Jacques est toujours préoccupé de l'idée que ma mère m'excite contre
lui. Il est bien vrai qu'elle ne l'aime pas beaucoup; mais il se trompe
s'il croit que je lui raconte ce qui se passe dans notre intérieur.
Ce n'est qu'avec toi que je puis avoir cette confiance. Maudit soit
l'éloignement qui me rend souvent tes conseils plus nuisibles qu'utiles!

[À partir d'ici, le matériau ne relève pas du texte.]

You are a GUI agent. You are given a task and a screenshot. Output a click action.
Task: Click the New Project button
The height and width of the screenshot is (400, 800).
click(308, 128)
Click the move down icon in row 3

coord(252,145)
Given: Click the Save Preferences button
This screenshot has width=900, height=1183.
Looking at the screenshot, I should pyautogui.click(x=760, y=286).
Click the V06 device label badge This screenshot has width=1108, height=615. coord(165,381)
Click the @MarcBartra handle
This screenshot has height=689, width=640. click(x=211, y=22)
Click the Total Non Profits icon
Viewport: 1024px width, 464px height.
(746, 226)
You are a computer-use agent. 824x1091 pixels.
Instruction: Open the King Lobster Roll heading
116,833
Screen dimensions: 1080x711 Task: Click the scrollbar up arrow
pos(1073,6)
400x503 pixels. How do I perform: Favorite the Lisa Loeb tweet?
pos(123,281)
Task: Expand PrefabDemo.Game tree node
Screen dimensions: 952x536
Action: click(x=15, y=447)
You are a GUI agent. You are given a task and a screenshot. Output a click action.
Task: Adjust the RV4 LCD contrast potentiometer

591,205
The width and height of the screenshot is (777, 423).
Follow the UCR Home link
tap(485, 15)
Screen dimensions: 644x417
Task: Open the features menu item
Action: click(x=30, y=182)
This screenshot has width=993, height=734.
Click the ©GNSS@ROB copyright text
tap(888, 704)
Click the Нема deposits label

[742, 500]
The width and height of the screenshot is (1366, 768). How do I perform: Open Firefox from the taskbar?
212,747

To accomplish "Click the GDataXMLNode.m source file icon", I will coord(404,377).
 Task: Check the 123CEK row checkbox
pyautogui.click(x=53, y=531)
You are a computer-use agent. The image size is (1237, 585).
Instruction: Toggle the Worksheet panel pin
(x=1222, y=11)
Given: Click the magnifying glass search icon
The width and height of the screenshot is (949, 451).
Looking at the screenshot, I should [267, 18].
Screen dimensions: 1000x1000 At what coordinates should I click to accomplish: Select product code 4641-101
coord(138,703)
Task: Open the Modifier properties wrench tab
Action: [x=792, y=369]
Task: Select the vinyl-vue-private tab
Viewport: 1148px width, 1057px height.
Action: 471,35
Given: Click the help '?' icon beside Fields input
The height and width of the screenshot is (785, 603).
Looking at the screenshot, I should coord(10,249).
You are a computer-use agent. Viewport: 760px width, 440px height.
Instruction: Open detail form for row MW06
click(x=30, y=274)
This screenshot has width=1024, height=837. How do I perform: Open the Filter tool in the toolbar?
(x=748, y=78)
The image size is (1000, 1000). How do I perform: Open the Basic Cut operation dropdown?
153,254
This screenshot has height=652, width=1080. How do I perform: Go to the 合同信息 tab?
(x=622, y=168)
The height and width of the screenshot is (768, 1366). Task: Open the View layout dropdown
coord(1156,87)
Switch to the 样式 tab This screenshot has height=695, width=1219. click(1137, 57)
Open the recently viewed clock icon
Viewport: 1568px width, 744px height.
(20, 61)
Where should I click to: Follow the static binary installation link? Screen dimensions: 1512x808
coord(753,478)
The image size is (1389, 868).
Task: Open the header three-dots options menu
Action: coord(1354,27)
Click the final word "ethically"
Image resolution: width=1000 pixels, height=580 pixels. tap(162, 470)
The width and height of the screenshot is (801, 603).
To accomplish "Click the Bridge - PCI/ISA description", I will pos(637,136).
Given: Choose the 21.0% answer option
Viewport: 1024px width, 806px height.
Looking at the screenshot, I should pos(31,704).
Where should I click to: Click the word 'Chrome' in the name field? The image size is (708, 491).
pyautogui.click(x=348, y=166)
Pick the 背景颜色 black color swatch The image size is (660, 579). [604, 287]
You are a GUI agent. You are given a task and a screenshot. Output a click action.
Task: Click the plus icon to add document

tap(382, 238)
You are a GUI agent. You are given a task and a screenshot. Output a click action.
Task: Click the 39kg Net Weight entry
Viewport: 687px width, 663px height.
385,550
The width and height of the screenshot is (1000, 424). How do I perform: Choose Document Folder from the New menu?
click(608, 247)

Tantôt je t'explique ma situation trop mal pour que tu puisses la bien
juger; d'autres fois j'emploie maladroitement les moyens que tu me
donnes de l'améliorer. Aussi il faut convenir que je suis bien étourdie
ou bien bornée de ne savoir pas suppléer à ce que tu ne peux prévoir!
J'étais bien tranquille et bien heureuse quand l'idée m'est venue
de faire cette belle ouverture qui a troublé et affecté Jacques
sérieusement. Notre vie était devenue beaucoup plus agréable. Dieu
veuille qu'elle ne redevienne pas malheureuse par ma faute!

La présence de Sylvia nous a fait vraiment beaucoup de bien. Il est
impossible d'être meilleure et plus aimable. C'est un caractère original
et comme je n'en ai jamais rencontré. Elle est active, fière et décidée.
Rien ne l'embarrasse, rien ne l'étonne; elle a plus d'esprit et de
savoir dans son petit doigt que moi dans toute ma personne, et sa
conversation est plus instructive pour moi que tous les livres que j'ai
lus. Moins silencieuse et plus expansive que Jacques, elle devine mieux
que lui tout ce que je ne puis comprendre, et elle va au-devant de mes
questions. Quoiqu'elle ait le caractère enjoué et un peu moqueur, elle
me semble avoir l'esprit rempli d'idées fort tristes, et cela m'étonne.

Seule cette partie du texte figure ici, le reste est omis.